Fino a poco tempo fa, ma probabilmente l’uso sopravvive ancora, non erano soltanto i guaritori tradizionali a confezionarli, su
ordinazione dei genitori che li avrebbero fatti benedire al momento del battesimo, ma lo stesso clero: il breve infatti richiama i brevia, citati nei trattati di demonologia, che erano (sono) preparati
da sacerdoti e suore:68 Le suore davano dei cuoricini, poi facevano dei
sacchettini da mettere al collo del bambino. [GE - Iso] Il prete metteva un
sacchettino al collo, perché dicevano che proteggeva dal malocchio. Dentro c’era un crocetta di palma benedetta della Domenica delle Palme, un
po’ di sale e altre cose. [SV - Cas]
Nella confezione di questi “brevi” abbonda il repertorio di immaginette e oggetti devozionali che trae il suo potere dalla sacralizzazione cui è stato sottoposto durante qualche cerimonia religiosa
in particolari ricorrenze. Ma, accanto a questo, permane e spesso
coabita nello stesso sacchetto del breve, altro materiale del tutto
profano: erbe, ciuffi di pelo, pelli di serpente, e così via69:
L’ho sempre sentito dire che ai bambini mettevano qualcosa al collo, u brevetìn.
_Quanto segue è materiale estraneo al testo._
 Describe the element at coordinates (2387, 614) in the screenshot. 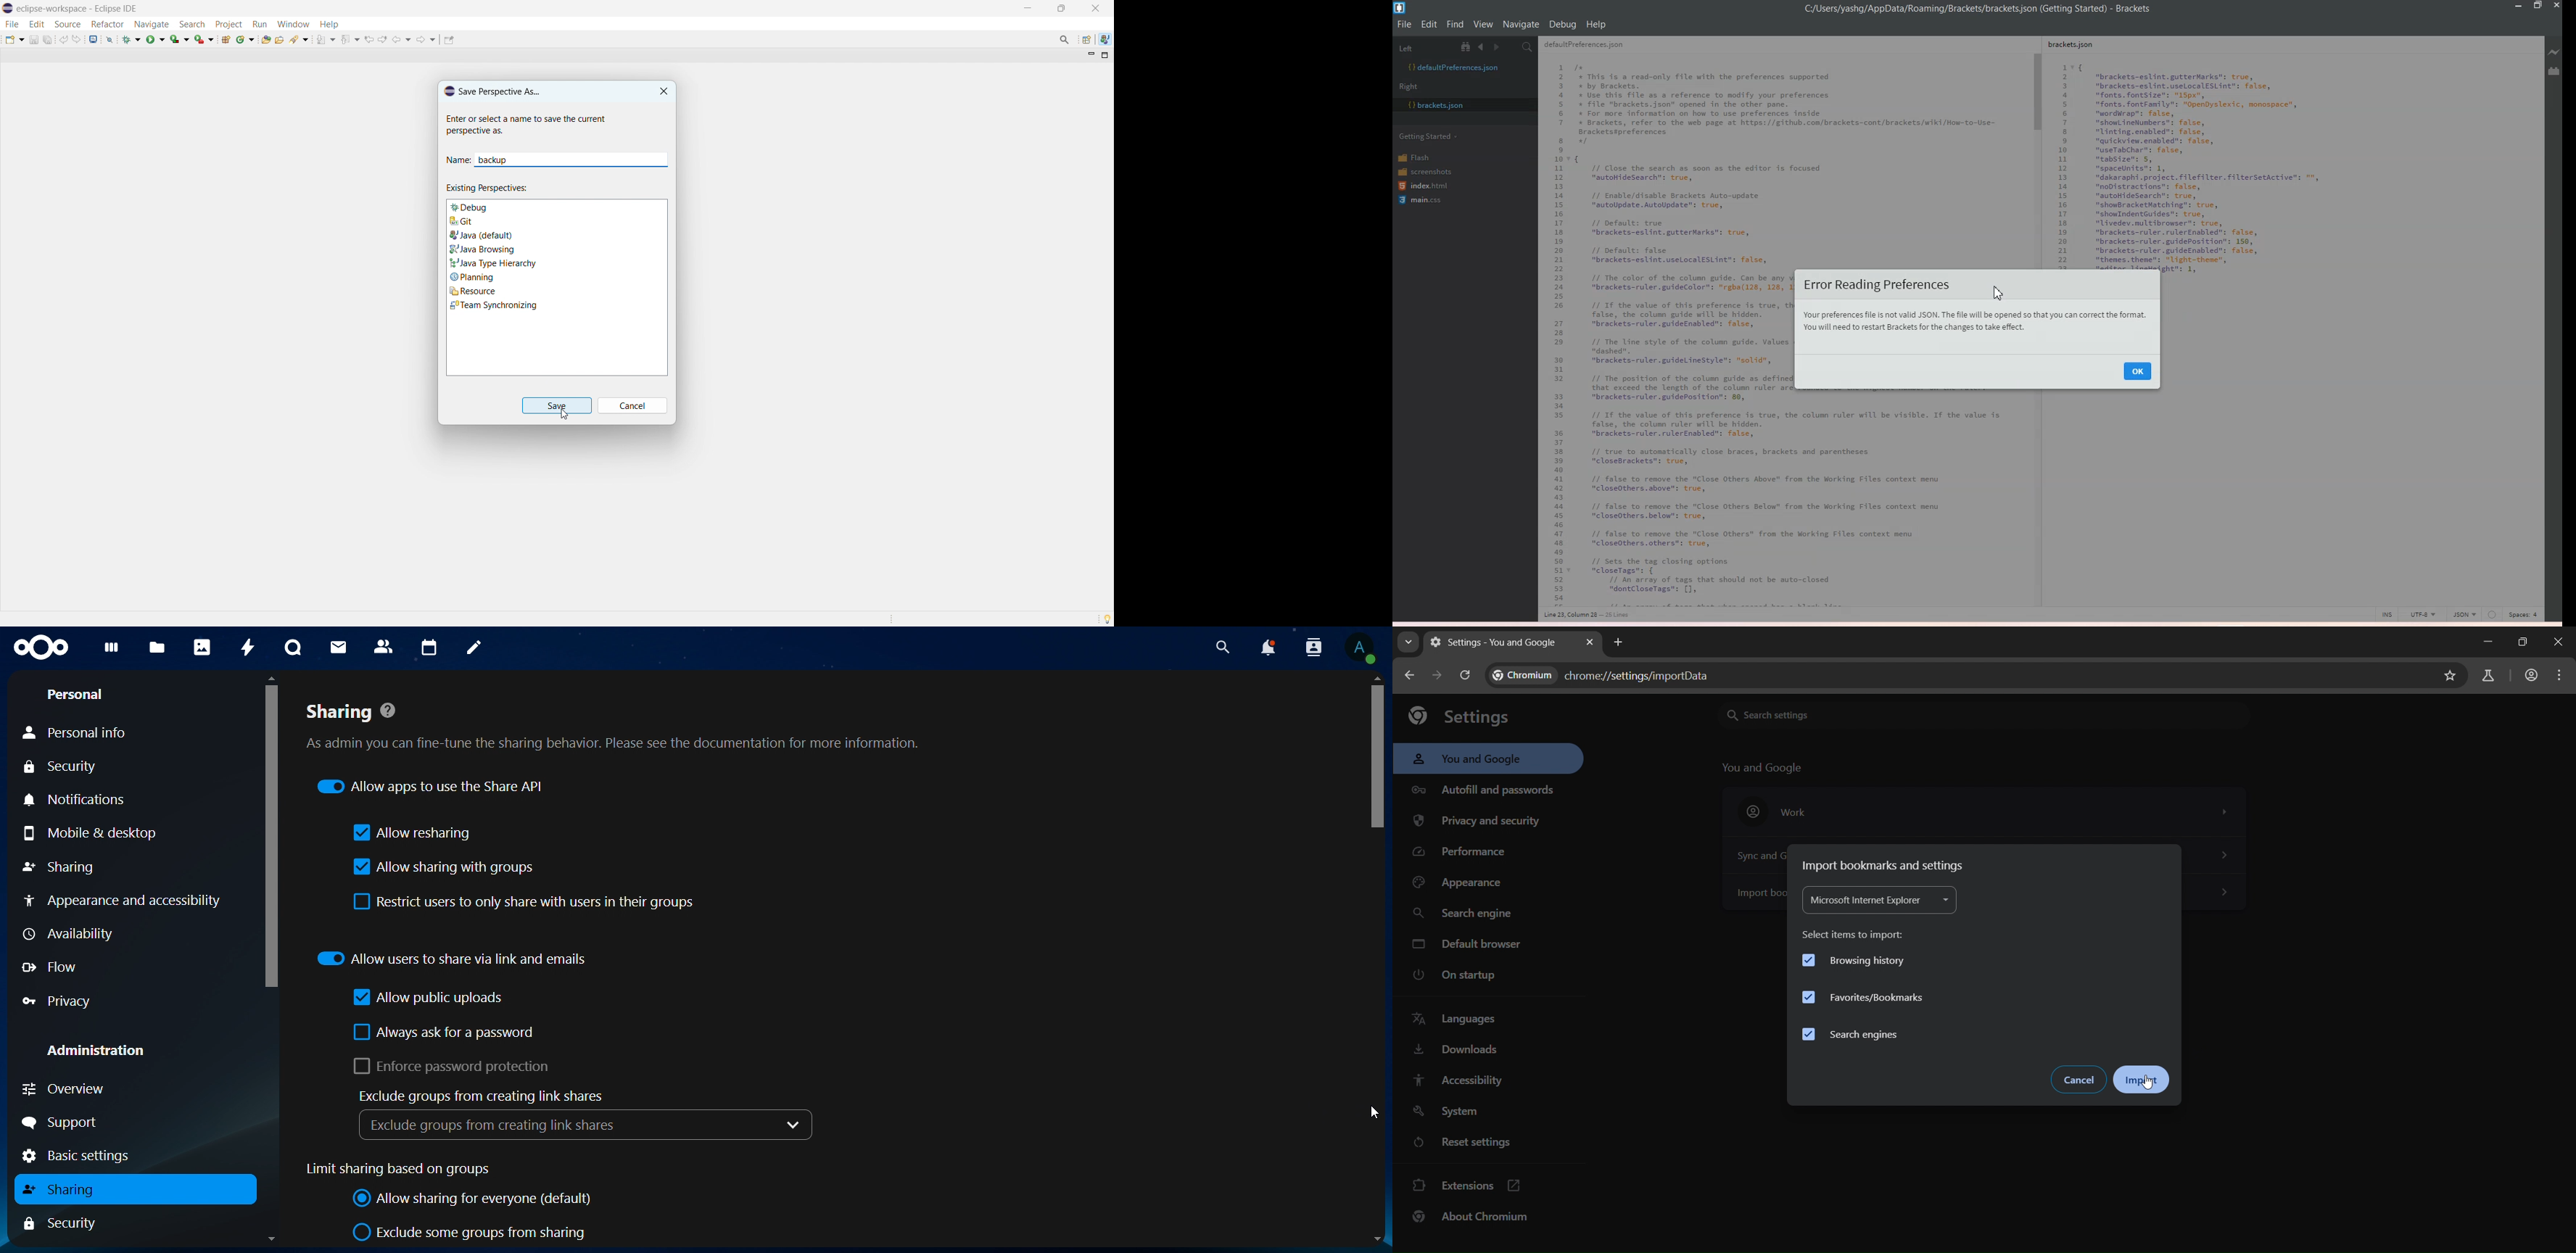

Dicevano che dentro c’era un lumìn Cristu del Venerdì Santo. C’era
anche un’immaginetta del Cristo, ma anche un lumìn Cristu. Io credo che
fosse la cera non consumata della candela. [GE - Cal]
Io l’ho trovato a casa. Era un’immagine di un crocifisso con una scritta latina Iesus Christus sanctus, un po’ di frasi latine. Veniva piegato,
poi lo cucivano sui margini e quello veniva utilizzato. Invece a Vobbietta
mettevano dentro un sacchetto il sale, l’ulivo benedetto della Domenica
delle Palme, e poi immagini, a Vobbietta e Montessoro se è possibile, una
reliquia, un pezzettino di vestito (reliquia di contatto), tutto cucito dentro.
In casa mia ho la reliquia di San Giovanni Bosco. [GE - Iso]
68 69 Giardelli 2005: 163-168.
Altre testimonianze in Giardelli 2005.